Luxury & Spirits Market Landscape
Five insights and trends into how the global consumer luxury goods market is impacted by the Coronavirus pandemic have been provided in the following brief. In addition, two insights into how the Coronavirus pandemic has impacted the luxury buying habits of millennials have been provided below.
Insights and Trends on How the Global Luxury Goods Market is Impacted By the Coronavirus Pandemic
Increased Local Shopping
- The luxury sector is primarily driven by the global consumer. Approximately 20 to 30% of revenue in the industry is generated by consumers who make purchases outside their home countries. For instance, Asian shoppers purchase luxury goods abroad due to their low prices and because shopping has become an important part of their traveling experience.
- Due to the travel restrictions as a result of the pandemic, global consumers of luxury products are unable to travel and purchase luxury goods as they did before. Also, it is anticipated that there will be only a gradual increase in international travel once the restrictions are lifted. Consequently, many luxury goods consumers are shopping locally.
- As it stands, “Chinese consumers remain the biggest growth opportunity for the luxury sector.” Companies will need to find a new way of attracting luxury shoppers. For Asian luxury consumers, brands can look at ways of creating tailored local experiences by strengthening their omnichannel and digital offerings.
Increased Online Presence
- The COVID-19 pandemic has resulted in the traditional luxury market migrating to the digital age. Traditionally, luxury products have been sold in physical stores since they are a “high touch” category of goods that require a close relationship between consumers and retailers. “Globally, 77% of luxury buyers agree that they would buy a product or service simply for the experience of being part of the community built around it.”

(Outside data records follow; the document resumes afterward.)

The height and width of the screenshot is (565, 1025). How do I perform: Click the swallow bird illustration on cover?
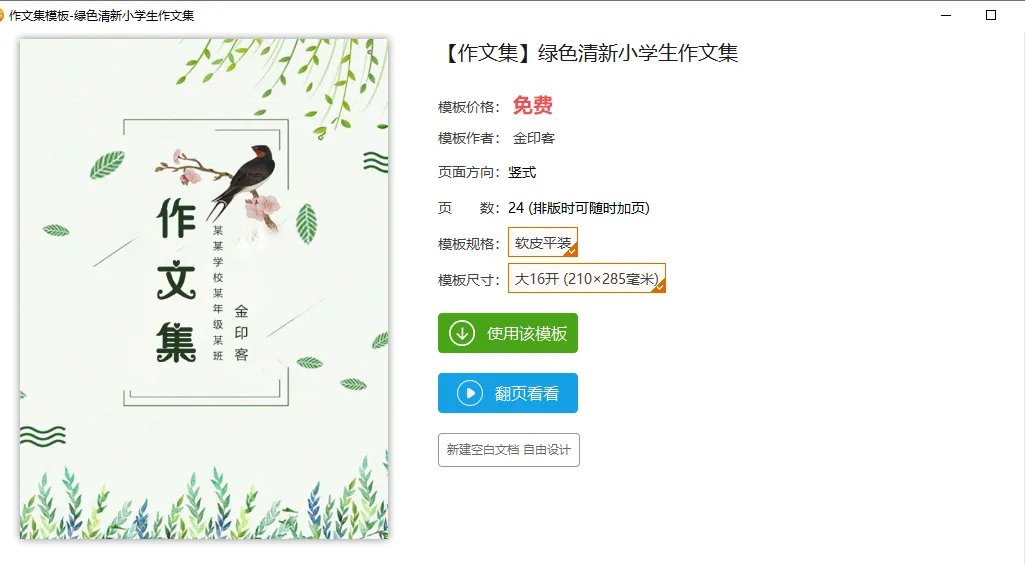click(244, 179)
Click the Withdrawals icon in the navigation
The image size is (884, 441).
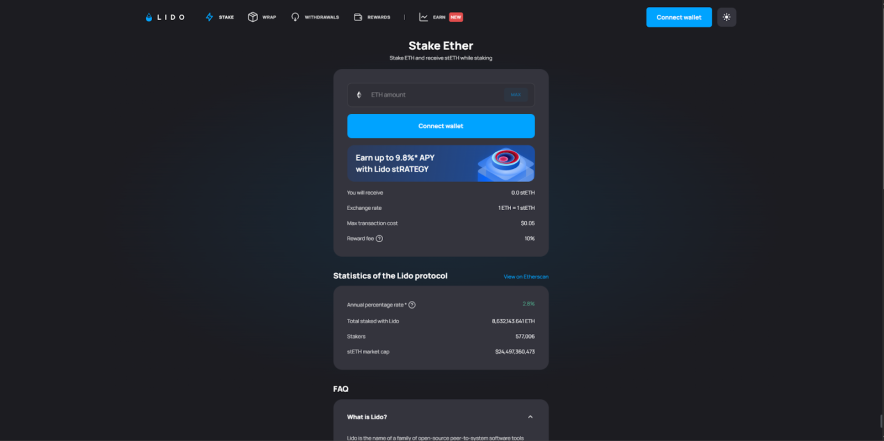point(295,17)
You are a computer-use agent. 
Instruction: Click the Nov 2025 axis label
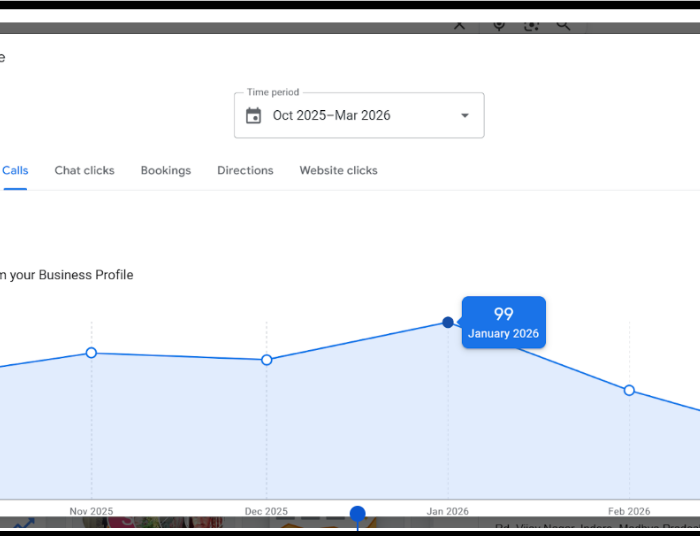tap(91, 511)
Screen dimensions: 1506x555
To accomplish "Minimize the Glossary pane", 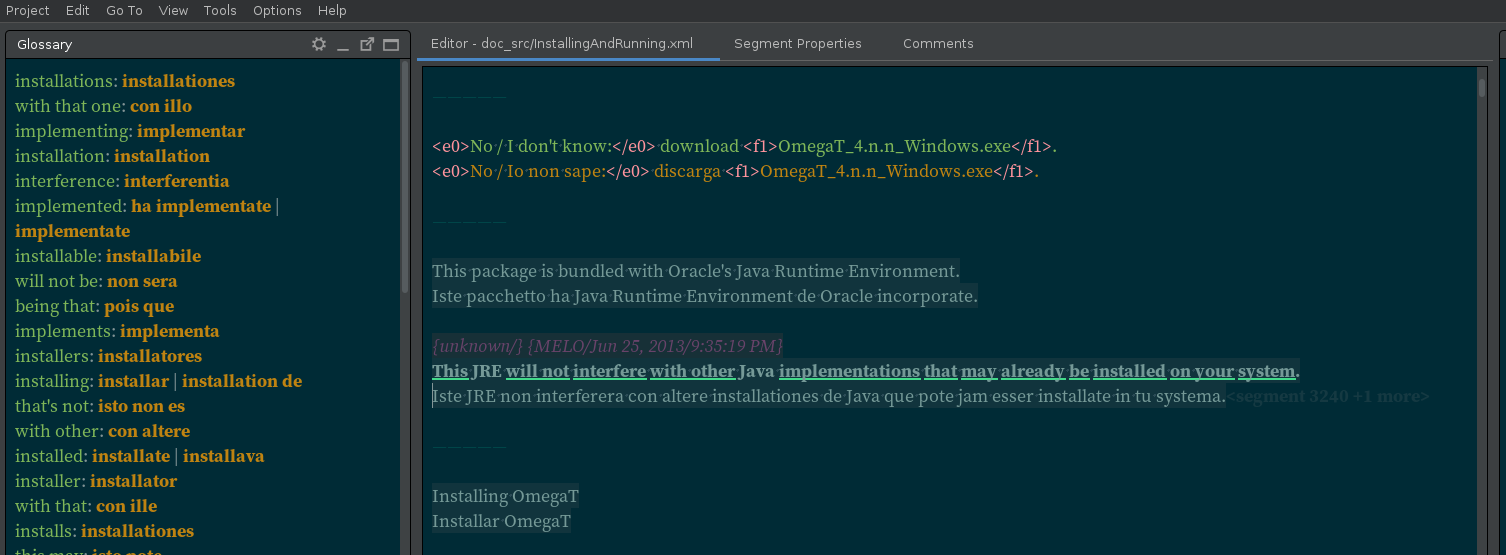I will (343, 44).
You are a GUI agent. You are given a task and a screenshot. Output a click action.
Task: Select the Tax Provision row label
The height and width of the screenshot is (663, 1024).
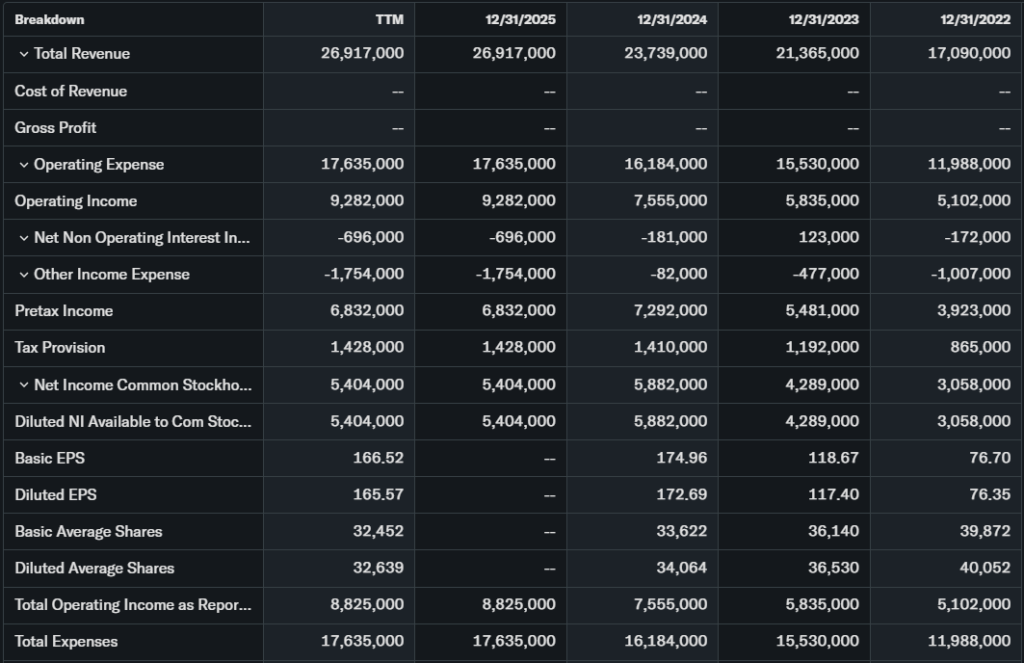click(59, 348)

- The closure of brick-and-mortar stores has forced luxury retailers to opt for e-commerce solutions. In addition, travel restrictions have seen digital channels becoming pivotal for brands that aim to recapture their lost business.
- The online presence of the luxury sector is expected to grow even after the pandemic ends. Out of the global consumers who have delayed purchasing luxury goods because of the pandemic, over 50% will purchase more items online after the outbreak.
Growth of Affordable Luxury Products
- Affordable luxury is popular among consumers who want their status associated with luxury but at a cheaper price. In 2019, affordable luxury was increasingly being used as the go-to-market strategy by luxury brands. The trend has been accelerated due to the financial impacts of the coronavirus pandemic.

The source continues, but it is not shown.